Sintesi a cura del Moderatore: Massimiliano Catanzaro, Senior Sales Engineer / Sophos Italia
Nell’ambito dell’Evento Forum IT & Intelligence 2026 svoltosi presso la sede di Assolombarda, tra le varie sessioni che si sono susseguite durante la giornata, ho avuto il piacere di moderare un tavolo tematico che si proponeva di discutere e condividere fatti, sensazioni, opinioni, paure, insieme ad alcune figure manageriali in ambito IT e Sicurezza, appartenenti a realtà differenti del tessuto imprenditoriale – e non solo - italiano.
Il tema è noto, annoso, e ha una natura conflittuale: da una parte la crescita e l’innovazione, la rincorsa a quote di mercato non ancora conquistate attraverso processi e strumenti innovativi.
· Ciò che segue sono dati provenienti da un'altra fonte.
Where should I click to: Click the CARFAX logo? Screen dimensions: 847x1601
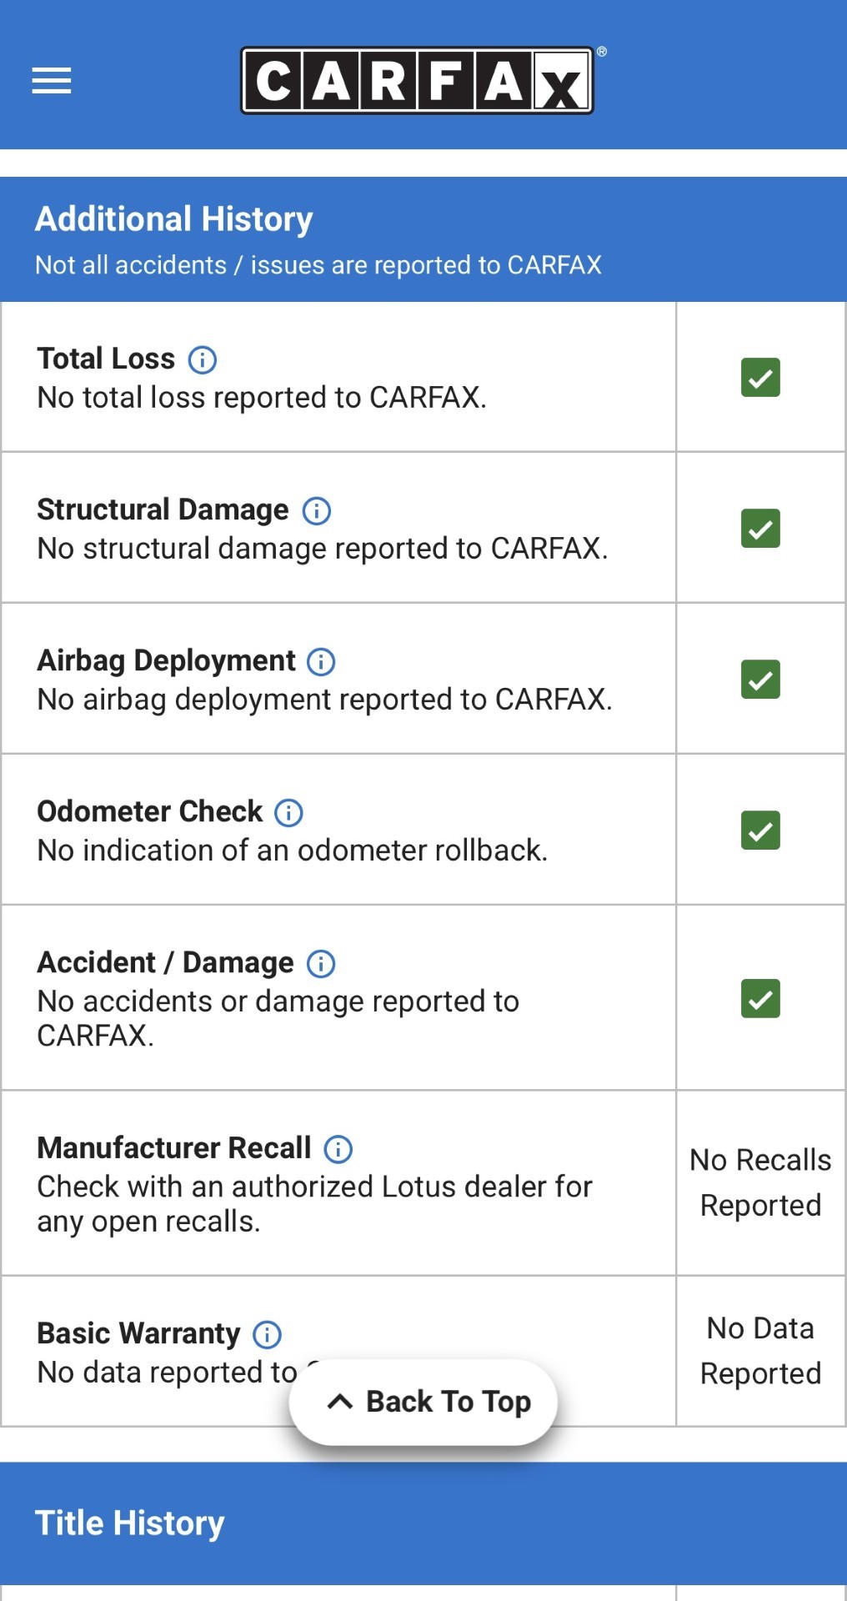pos(417,81)
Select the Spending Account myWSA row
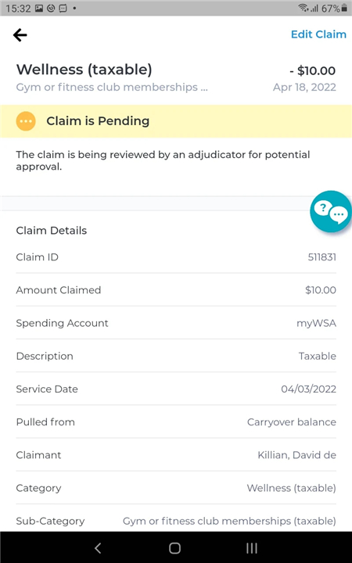Image resolution: width=352 pixels, height=563 pixels. (176, 323)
Dall’altro la necessità di proteggere tutto questo da minacce sempre crescenti, in un contesto geopolotico che cambia di continuo, e non risparmia più nemmeno coloro che solo qualche anno fa’ mai sarebbero stati presi in considerazione quale obiettivo dalle organizzazioni del cyber crime.
Il primo grande ostacolo che devono affrontare i Security Manager è quello della sensibilizzazione del board. Senza investimenti e senza consapevolezza non si riesce a costruire una strategia vincente basata sulla combinazione delle due esigenze. La mancanza di un linguaggio comune che parli di impatti e non solo di rischio non lo permette, e quindi ancora oggi il leit motiv rimane rischio: rischio di sbagliare un progetto e gettare al vento ingenti investimenti, o semplicemente arrivare sul mercato più tardi degli altri. Il rischio invece di vedere andare in fumo e i propri sogni a causa di un incidente informatico è visto come una evenienza rara, che capita sempre solo agli altri, almeno fino a quando non si subisce un attacco o non lo subisce un’azienda concorrente. L’incidente quindi rimane il grimaldello capace di aprire forzieri e caveau con estrema facilità.
Nel corso di questi ultimi mesi però si è fatta largo una forma di rischio che prima veniva poco considerata. Il rischio normativo. Ha un nome ed un cognome: si chiama Direttiva NIS2. Introduce elementi di responsabilità diretta, l’esigenza di garantire formazione adeguata, di dotarsi di soluzioni avanzate, di costruire processi per gestire e fronteggiare incidenti, comunicare, insomma a lavorare sulla prevenzione ed essere pronti a garantire una rapida ripresa di servizi che non a caso sono definiti “essenziali”.
NIS2 parla di sanzioni. Se non si riesce a dimostrare che si è operato in una determinata maniera sugli aspetti sopraelencati, il management e di conseguenza l’azienda sono soggetti a multe anche salate. E questo pare essere la nuova leva per coloro che, faticosamente, hanno il compito di sensibilizzare la proprietà sull’esigenza di costruire intorno all’azienda una struttura che protegga il più possibile il proprio business aziendale.
In questo panorama è chiara quanto bizzarra l’evidenza di come parlare di prevenzione, non trovi ancora terreno fertile. La Direttiva la considera uno strumento indispensabile tanto quanto la formazione ed il buon senso non spinge certo nella direzione opposta.
Eppure sulla carta rappresenta il modo più economico per mitigare il rischio: spesso si tratta di spendere cifre tutto sommato abbordabili in ambito di formazione degli utenti (veicolo inconsapevole di oltre il 50% degli attacchi informatici), di ricerca ed eliminazione delle vulnerabilità (responsabili dell’altro 50%). Esistono poi strumenti più sofisticati e costosi per monitorare in modo continuo sia la propria postura di sicurezza in termini di identità e la presenza di nuove vulnerabilità.
L’altro grande assente in molti contesti è l’analisi del rischio, strumento indispensabile per circoscrivere i settori di intervento e razionalizzare le risorse quando le stesse sono poche. Insieme ad una valutazione sulla postura rispetto alla normativa NIS2 diventa lo strumento per cambiare il paradigma e definire un percorso ben specifico da intraprendere, con obiettivi realistici, azioni possibili, tempi certi ambiti di intervento limitati. Il tutto con lo scopo di mitigare gli impatti sul business reale.